TASKS FOR THIS EXERCISE:
- A) In the text on the WikiLeaks investigation, where did authorities question contractors on Thursday?
- B) Decide whether each statement agrees with the text on the WikiLeaks investigation. Answer yes or no for each and quote the deciding words. (i) WikiLeaks disclosed more than 8,000 pages of documents. (ii) Several arrests had already been made. (iii) The documents appear to have been taken last December from a server used by the Engineering Development Group.
- C) Continue the text on the WikiLeaks investigation from its last sentence.

Authorities Question CIA Contractors in Connection with WikiLeaks Dump - r721
https://www.wsj.com/articles/authorities-questioning-cia-contractors-in-connection-with-wikileaks-dump-1489283964
======
r721
Important part:

"Investigators probing who may have provided WikiLeaks with classified
information about the Central Intelligence Agency’s purported computer-hacking
techniques are zeroing in on a small number of contractors who have worked for
the agency and may have been disgruntled over recent job losses, according to
people familiar with the investigation.

Authorities on Thursday questioned a handful of contractors working in at
least two locations in the Virginia suburbs of Washington, D.C., these people
said. Law-enforcement officials said no arrests had been made, but one person
familiar with the investigation said it was “rapidly unfolding.”

This person added that a digital trail has pointed authorities, at least
initially, to a team of software developers working with the CIA’s Engineering
Development Group. The group designs tools that, according to the documents
released this week by WikiLeaks, the CIA uses to break into smartphones,
personal computers and televisions connected to the internet. The more than
8,000 pages of documents that WikiLeaks disclosed appear to have been taken
last December from a server that the Engineering Development Group uses, this
person said, and that “only a few contractors would have access to.”

GIVEN DATA:
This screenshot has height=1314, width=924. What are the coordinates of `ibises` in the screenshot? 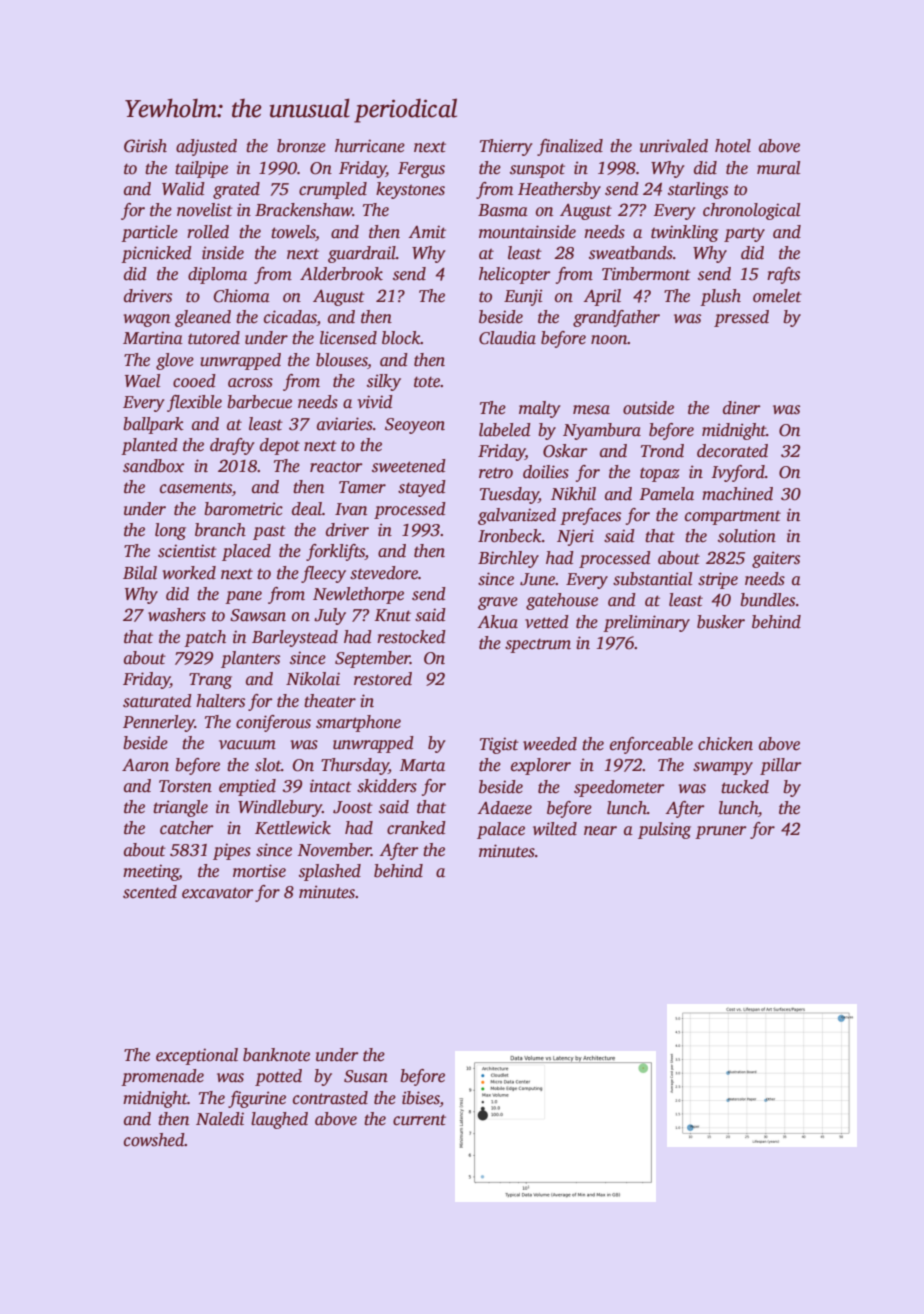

EXERCISE ANSWERS:
- A) In at least two locations in the Virginia suburbs of Washington, D.C.

- B)
(i) Yes: "The more than 8,000 pages of documents that WikiLeaks disclosed"
(ii) No: "Law-enforcement officials said no arrests had been made"
(iii) Yes: "appear to have been taken last December from a server that the Engineering Development Group uses"

- C)
More than a dozen companies work for the CIA on hacking projects, the bulk of
them at a facility near Chantilly, Va. It wasn't clear which companies the
people who were questioned worked for. In recent months, there has been talk
of “bad blood” in the small world of CIA contractors who are vital to the
agency’s hacking projects, the people familiar with the probe said. One group
of contractors recently had been working for the CIA overseas and expected to
be given new jobs with the agency in the U.S., but their positions were later
eliminated, one person said.

“There were definitely disgruntled people internally,” this person said,
adding that he believes these individuals may have been among those questioned
by investigators."

Click from tweet worked for me (no paywall):

[https://twitter.com/shaneharris/status/840794112907497472](https://twitter.com/shaneharris/status/840794112907497472)